Has dostluklar zaman zaman dinlendirilmek ve demlendirilmek ister. Dinlendirilmeyen, demlendirilmeyen dostluklar derinleşmez, enfüse nüfus etmez, satıhta kalır, yüzeyde akar.
Ay dost, devamlı dolunayda değildir; bazen hilal olur, bazen yarı ay, bazen de gayb olur. Özletir, gözletir, bekletir kendini… Özleterek haslaşır, bekleterek derinleşir, gözleterek demlenir. Hamlıktan pişmeye, pişmeden yanmaya, yanmadan aşka yol alır, aşka yol gösterir, aşka yol olur…
Ayın hiç vefasızlık gösterdiği görülmüş müdür? En kesif karanlıkta bile gülümser o. Dostluğun edebi, edebin dostluğu ile döner durur, hayır durmaz sadece döner. Dönmesi, dönüşmesi; devamlı dostluğadır, kesintisi bile kesintisizliğedir, görünmemesi bile görünmek içindir.

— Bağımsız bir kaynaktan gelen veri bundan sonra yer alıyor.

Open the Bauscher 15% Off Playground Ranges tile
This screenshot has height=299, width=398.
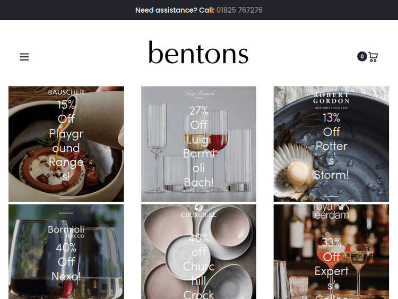click(66, 144)
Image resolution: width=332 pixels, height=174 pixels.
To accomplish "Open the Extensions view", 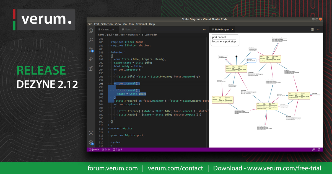I will (x=91, y=68).

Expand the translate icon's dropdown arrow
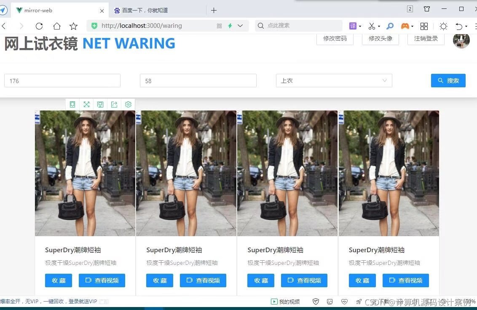(x=360, y=26)
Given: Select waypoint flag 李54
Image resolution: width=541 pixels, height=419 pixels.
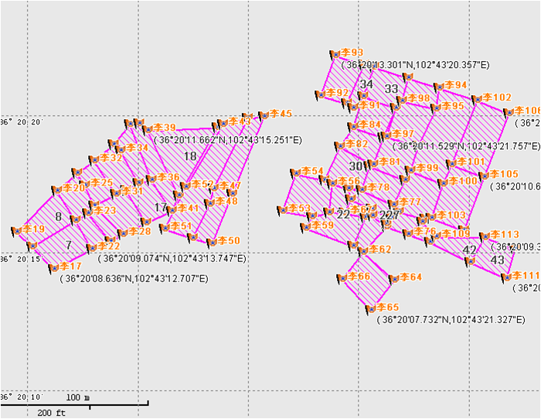Looking at the screenshot, I should [295, 172].
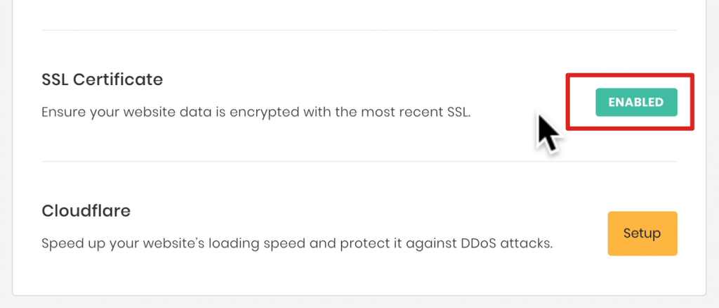Click the SSL encryption description text
This screenshot has height=308, width=719.
(256, 112)
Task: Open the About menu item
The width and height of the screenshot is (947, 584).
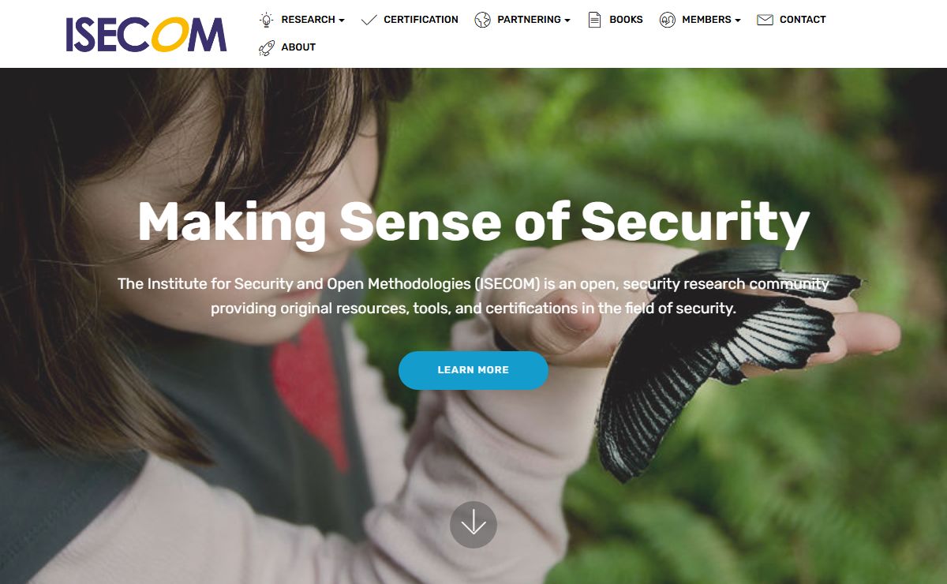Action: (x=298, y=47)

Dost canlara gülümser, can dostlar canının içini görür onda. Akışkanlıktır, değişkenliktir, devinimdir dostluğu canlı ve diri tutan. Ayın halleri dostluğun gökyüzüne çizilmiş resmi, dizilmiş desenidir.

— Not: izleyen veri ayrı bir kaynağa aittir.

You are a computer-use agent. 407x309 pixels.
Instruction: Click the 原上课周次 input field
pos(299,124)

Acılarla perçinlenir, kederlerle kenetlenir, elemlerle dağlanır, bağlanır dostluklar… Rahatlık, genişlik, mutlulukta çok olan arkadaşlar bir keder rüzgârda dağılıverir gider; geriye birkaç dost kalıverir, onun içinden de has olanları, onun içinden de hasın hası.
Ay gibi aydın dostluk yakamozlardan, ondan önce gölgelerden geçer; gölgeler olmasa gerçek dost nasıl ayırt edilir, nasıl anlaşılır? Gölgesi kendinden büyük, küçük insanlarla ne kadarlık mesafeye kadar yolculuk yapılır? Kilometre, ay, yıl… Bir ömür geçer mi gölgelerle?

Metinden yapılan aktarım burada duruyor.